I’m found here talking to Money Marketing’s Justin Cash about pension scamming and financial resilience. It was a good day to speak as we’d just launched our anti-scam game http://www.scam-man.com.
Doing a podcast by Zoom (I think it was Zoom) is weird. Prior to Lockdown, you’d physically get to the meeting, think about what you are going to say and deliver an accomplished performance with the help of your compliance department.
This conversation appeared as a diary item, popping up in my calendar 10 minutes before we went live with the WeWork server flickering on and off. If I sound a little discombobulated at times, it was because I was frantically trying to find enough signal to keep my conversation with Justin going!
But back to my theme, I was asked whether the Pension Regulator’s extra letter to those executing DB transfers was going to be effective. The problem is simple – many people don’t read the letters they get sent, they get warning fatigue.
We found in Port Talbot that one of the most effective tactics of Active Wealth Management was to tell punters they’d be getting a pile of letters from the British Steel Pension Scheme and the FCA warning them not to transfer. What the steel men heard was that Tata were trying to stop them get their money, the warnings made it worse.
What people wanted was someone to talk to and that’s what people thinking of transferring want today. I’m pleased that the FCA and tPR are giving help to pension administrators on what they can say to pension scheme members at this time. I’m pleased that many pension administrators continue to work from home and – like me – find themselves speaking on important matters outside of the workplace.
In such a time as this, there is no time for shilly-shallying. If a pension administrator spots a scam -whether on a DB transfer or anywhere else, he or she has a responsibility to raise a red flag.
There are of course rules that must be followed and they include the Anti-Money Laundering rules about tipping off. But there are also rules around how we treat vulnerable customers and at this time of lockdown, the assumption must be – that everyone should be treated as potentially vulnerable.
What I am saying in the podcast, which despite my incoherence is brilliantly managed by Justin , is that at this time, we need to step up and take responsibility for the protection of people’s pensions – especially where we see financial self-harm.

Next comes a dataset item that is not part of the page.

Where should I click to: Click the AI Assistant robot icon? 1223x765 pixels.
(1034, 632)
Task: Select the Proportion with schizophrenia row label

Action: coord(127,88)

The very best IFAs do intervene and stop people busting their LTA protections, missing out on Guaranteed Annuity Rates, triggering unnecessary exit penalties and overpaying advisory fees. People like John Mather and Al Rush fearlessly prevent self-harm.
But at this time, we must recognise that sometimes , a withdrawal from a pension scheme , even if it creates a tax-hit or is struck when the market is particularly weak, must be expedited. When money is needed quickly , then it is the responsibility of all intermediaries to ensure that the supply chain isn’t blocked.
Here I am aware that the customers interests and the advisers are not necessarily aligned. Where the adviser preaches financial resilience to avoid his losing client money from a pension withdrawal, then it could be argued that the scam is in the delay. i wrote yesterday about why we cannot allow the phrase “financial resilience” to become a justification for delaying the necessary payment of money.
There is a very simple rule in all this, it is that transparency is the best way forward.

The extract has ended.